Begitu melihat Jason keluar dari lift khusus CEO, si sopir bergegas melangkah maju dan menyambutnya.
Jason tahu sopirnya itu hendak mengatakan sesuatu.
Dia melirik ke arah si sopir sambil terus berjalan keluar.
Sopir itu menyusul Jason, lalu berbisik, "Pak Jason, istri Pak Jason ada di sini. Dia sedang menunggu di depan pintu perusahaan."
Langkah Jason pun mendadak berhenti.
Dia mengernyit menatap sopirnya dengan tajam dan dingin.
Sopir itu sontak ketakutan. Bukan dia yang meminta istri Jason ke sini, jadi kenapa Jason menatapnya dengan begitu sengit?
Setelah Jason dan Alena menerima buku nikah mereka, sopir itulah satu-satunya orang yang pernah melihat istri Jason. Bahkan pengawal pribadi Jason saja belum melihat sosok Alena. Itu sebabnya sopir itu terpaksa menunggu Jason di sini agar dia bisa segera memberi tahu Jason.
"Untuk apa dia ke sini?"
Jason bertanya dengan dingin.
"Bagaimana dia bisa tahu aku di sini?"
Dia dan Alena tidak saling bertanya tentang kehidupan satu sama lain, jadi kenapa Alena bisa-bisanya datang ke perusahaan?

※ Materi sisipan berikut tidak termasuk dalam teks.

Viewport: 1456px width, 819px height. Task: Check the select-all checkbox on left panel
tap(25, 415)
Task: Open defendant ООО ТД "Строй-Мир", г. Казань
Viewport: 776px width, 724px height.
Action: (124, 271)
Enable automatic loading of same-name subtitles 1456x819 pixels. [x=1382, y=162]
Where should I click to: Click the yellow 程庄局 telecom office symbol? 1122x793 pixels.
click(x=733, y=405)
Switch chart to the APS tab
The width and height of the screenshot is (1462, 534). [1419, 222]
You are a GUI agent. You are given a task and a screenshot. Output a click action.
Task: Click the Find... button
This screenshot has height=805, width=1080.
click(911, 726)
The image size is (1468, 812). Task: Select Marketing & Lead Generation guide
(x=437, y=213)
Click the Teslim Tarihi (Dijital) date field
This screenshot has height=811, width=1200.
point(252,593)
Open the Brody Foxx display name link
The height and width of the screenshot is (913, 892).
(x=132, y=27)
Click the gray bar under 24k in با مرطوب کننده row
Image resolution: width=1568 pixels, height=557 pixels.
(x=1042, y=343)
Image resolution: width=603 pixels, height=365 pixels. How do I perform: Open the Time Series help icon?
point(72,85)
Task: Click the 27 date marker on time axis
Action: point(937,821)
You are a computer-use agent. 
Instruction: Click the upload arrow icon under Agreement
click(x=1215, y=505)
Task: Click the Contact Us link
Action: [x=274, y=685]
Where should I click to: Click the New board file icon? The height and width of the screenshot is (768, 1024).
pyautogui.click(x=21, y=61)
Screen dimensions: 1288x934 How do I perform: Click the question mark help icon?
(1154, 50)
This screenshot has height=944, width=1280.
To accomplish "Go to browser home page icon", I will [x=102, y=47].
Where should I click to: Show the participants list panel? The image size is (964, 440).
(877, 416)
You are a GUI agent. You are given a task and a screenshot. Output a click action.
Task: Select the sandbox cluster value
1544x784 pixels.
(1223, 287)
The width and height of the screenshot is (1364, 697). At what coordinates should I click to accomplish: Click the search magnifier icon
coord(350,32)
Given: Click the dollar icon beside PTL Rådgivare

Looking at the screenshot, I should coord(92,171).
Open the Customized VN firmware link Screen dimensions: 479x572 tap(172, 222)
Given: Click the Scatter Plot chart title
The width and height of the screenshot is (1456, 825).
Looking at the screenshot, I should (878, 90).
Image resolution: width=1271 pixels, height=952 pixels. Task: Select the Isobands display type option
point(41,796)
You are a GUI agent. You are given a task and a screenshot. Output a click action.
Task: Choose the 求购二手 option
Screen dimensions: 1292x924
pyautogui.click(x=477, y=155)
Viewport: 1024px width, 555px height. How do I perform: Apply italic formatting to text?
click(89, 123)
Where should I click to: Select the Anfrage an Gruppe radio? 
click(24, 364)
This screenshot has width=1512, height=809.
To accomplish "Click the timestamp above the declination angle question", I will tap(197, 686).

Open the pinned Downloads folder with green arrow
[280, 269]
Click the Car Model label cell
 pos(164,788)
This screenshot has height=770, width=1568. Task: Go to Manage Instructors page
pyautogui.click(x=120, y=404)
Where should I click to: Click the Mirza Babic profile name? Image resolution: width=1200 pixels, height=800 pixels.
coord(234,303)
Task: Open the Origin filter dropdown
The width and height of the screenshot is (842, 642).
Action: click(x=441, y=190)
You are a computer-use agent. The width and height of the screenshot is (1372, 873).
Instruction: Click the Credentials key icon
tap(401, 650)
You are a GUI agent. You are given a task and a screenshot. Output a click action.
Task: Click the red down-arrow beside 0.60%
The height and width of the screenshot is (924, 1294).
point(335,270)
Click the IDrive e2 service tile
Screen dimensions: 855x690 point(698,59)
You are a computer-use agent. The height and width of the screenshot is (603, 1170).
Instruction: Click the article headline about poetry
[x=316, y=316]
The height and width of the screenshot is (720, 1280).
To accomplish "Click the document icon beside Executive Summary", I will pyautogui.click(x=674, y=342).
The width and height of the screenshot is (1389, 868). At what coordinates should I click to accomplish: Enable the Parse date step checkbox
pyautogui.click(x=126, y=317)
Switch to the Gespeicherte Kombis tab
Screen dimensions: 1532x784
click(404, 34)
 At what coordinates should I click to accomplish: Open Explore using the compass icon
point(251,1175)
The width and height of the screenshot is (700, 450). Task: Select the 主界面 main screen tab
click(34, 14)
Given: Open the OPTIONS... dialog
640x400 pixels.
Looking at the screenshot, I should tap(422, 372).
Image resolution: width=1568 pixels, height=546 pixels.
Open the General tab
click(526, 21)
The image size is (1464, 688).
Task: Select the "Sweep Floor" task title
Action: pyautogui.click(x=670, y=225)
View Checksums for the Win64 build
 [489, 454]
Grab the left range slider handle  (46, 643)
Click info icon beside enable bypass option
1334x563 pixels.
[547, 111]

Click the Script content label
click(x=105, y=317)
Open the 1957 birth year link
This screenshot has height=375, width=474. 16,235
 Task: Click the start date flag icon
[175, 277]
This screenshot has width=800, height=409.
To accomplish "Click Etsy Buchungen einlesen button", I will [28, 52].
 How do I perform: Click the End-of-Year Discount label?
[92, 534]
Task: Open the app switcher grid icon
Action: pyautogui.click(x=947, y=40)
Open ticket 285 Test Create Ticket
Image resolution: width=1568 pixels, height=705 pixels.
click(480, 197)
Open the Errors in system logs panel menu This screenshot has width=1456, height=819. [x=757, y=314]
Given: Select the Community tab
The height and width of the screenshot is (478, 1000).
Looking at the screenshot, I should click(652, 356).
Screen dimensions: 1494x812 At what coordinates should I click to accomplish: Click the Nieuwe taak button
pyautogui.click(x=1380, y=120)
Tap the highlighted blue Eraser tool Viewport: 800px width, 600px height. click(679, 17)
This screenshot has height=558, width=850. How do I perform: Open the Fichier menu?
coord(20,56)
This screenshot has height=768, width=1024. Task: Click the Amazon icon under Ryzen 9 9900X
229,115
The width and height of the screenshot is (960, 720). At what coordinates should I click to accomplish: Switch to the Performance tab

Sopir itu menggelengkan kepalanya. "Entahlah. Istri Pak Jason mengendarai mobil yang sama seperti tadi pagi dan sekarang diparkir di depan perusahaan. Setelah turun dari mobil, dia duduk di kap mobil dengan tangan dimasukkan ke dalam saku celananya. Dia terlihat santai dan terus memandangi gedung ini. Kupikir dia sedang menunggu Pak Jason."
Jason mengernyit lagi.
Entah kenapa dia mendadak merasa menyesal.
Dia menyesal sudah menikah kilat dengan seorang gadis asing.
Jason tidak tahu apa-apa tentang Alena.
Jason yang terbiasa mendominasi segalanya pun tidak menyukai perasaan ini.
Jason berpikir sejenak, lalu berkata kepada sopirnya dengan dingin, "Nanti kita langsung pergi saja setelah keluar, nggak usah mengacuhkannya."
Jason tidak ingin semua orang tahu bahwa wanita yang menunggu di depan pintu perusahaan adalah istrinya.
Si sopir pun terdiam.
Jason memelototi sopirnya.
Sopir itu sontak merasa takut, dia segera menjawab dengan hormat, "Baik, Pak."
Jason pun melangkah keluar.
Keempat pengawal itu berjalan mengikuti Jason.
Sementara si sopir mengelap keringatnya, lalu bergegas menyusul Jason.
Alena memang sedang menunggu di depan pintu gedung Grup Pramana, tetapi dia tidak sedang menunggu Jason. Dia bahkan tidak tahu Jason adalah CEO Grup Pramana. Sewaktu pulang tadi, Feli meneleponnya.
Bibi Siana memberi tahu Feli bahwa Alena sedang ada di kota, jadi Feli menelepon Alena dan mengajak Alena makan siang bersama.
Kebetulan sekali, Feli ternyata bekerja di Grup Pramana.
Itu sebabnya Alena ada di depan pintu gedung Grup Pramana.